Samstag, 18. November 2017

Die deutsche Sprache im Wandel

Am letzten Wochenende habe ich auf einer Tagung für russische Deutschlehrer in Novosibirsk einen Vortrag gehalten mit dem Titel „Die deutsche Sprache im Wandel“, dessen Inhalt ich hier kurz zusammengefasst wiedergebe – und zwar so, dass es auch für Leser interessant ist, die nicht vom Fach sind.

Wenn wir ein Wörterbuch aufschlagen und dort die deutschen Verben zählten, würden wir bemerken, dass ihr allergrößte Teil zur Gruppe der „schwachen“ Verben gehört, also die Vergangenheitsformen regelmäßig gebildet werden nach dem Muster „machen – machte – gemacht“. Nur etwa 5% sind „starke“ und unregelmäßige Verben, deren Vokal im Wortstamm sich verändert, wie es etwa bei „gehen – ging – gegangen“ der Fall ist. Nehmen wir hingegen einen beliebigen deutschen Text zur Hand, etwa aus einer Zeitung oder aus einem Roman, und zählen die dort vorkommenden Verben, so würden wir feststellen, dass etwa die Hälfte schwach und die Hälfte stark sind. Mit anderen Worten: starke Verben gibt es zwar in der deutschen Sprache viel weniger als schwache, aber die, die es gibt, werden sehr oft verwendet. Deshalb müssen sie von ausländischen Deutsch-Studenten auch gut gelernt werden.
Die drei genannten Verbformen bezeichnet man als drei „Stammformen“. Vor etwa 500 Jahren waren es ihrer nicht drei, sondern vier: ich helfe – ich half – wir hulfen – ich habe geholfen, oder auch ich werfe – ich warf – wir wurfen – ich habe geworfen und ich werde – ich ward – wir wurden – ich bin geworden. Die zwei Varianten im Präteritum wurden im Laufe der Sprachentwicklung auf eine reduziert, aus dem u in hulfen und wurfen wurde beispielsweise ein a. Bei werden hat sich ward noch als altmodische Form neben wurde gehalten: Und er ward nicht mehr gesehen!
Viele der Verben, die heute schwach sind, waren früher stark. Bellen – ball – gebollen, hieß es zum Beispiel, salzen, sielz, gesalzen und pflegen – pflog – gepflogen. Bei melken und weben existieren heute noch beide Formen nebeneinander: er molk oder melkte die Kuh, sie wob oder webte einen Teppich, ebenso bei backen: buken oder backten wir einen Kuchen? Bei Thomas Mann ist zu lesen, dass jemand etwas frug – und nicht, wie heutzutage, fragte.

[Zu lösende Aufgaben]
[a] Entnehmen Sie dem Beitrag zum Sprachwandel den Wortlaut zwischen „Viele der Verben, die“ und „wie heutzutage, fragte.“, beide eingeschlossen.
[b] Beantworten Sie anhand des Beitrags zum Sprachwandel:
(i) Welcher Anteil der deutschen Verben ist stark und unregelmäßig?
(ii) Wie viele Stammformen hatten die Verben vor etwa 500 Jahren?
(iii) Welche Form von „fragen“ ist bei Thomas Mann zu lesen?
Stützen Sie sich ausschließlich auf den Beitrag.

[Vorliegende Daten]

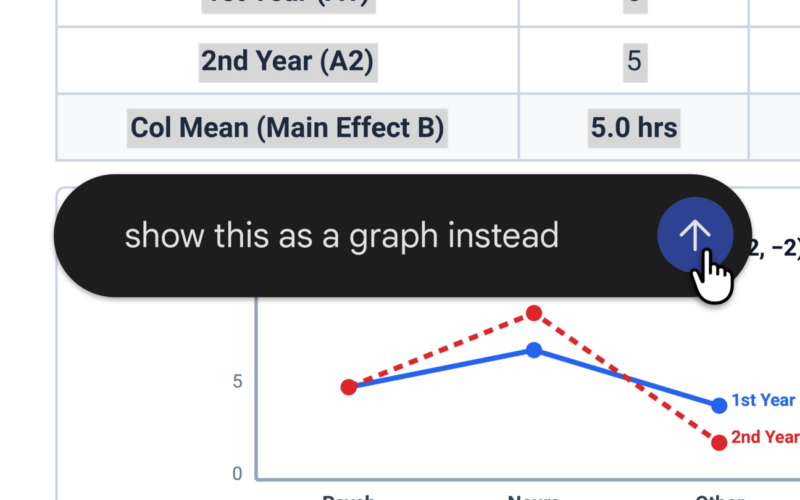Viewport: 800px width, 500px height.
Task: Click the middle x-axis category label under the peak
Action: tap(534, 497)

[Antworten]
[a]
Viele der Verben, die heute schwach sind, waren früher stark. Bellen – ball – gebollen, hieß es zum Beispiel, salzen, sielz, gesalzen und pflegen – pflog – gepflogen. Bei melken und weben existieren heute noch beide Formen nebeneinander: er molk oder melkte die Kuh, sie wob oder webte einen Teppich, ebenso bei backen: buken oder backten wir einen Kuchen? Bei Thomas Mann ist zu lesen, dass jemand etwas frug – und nicht, wie heutzutage, fragte.

[b]
(i) Etwa 5 %
(ii) Vier
(iii) frug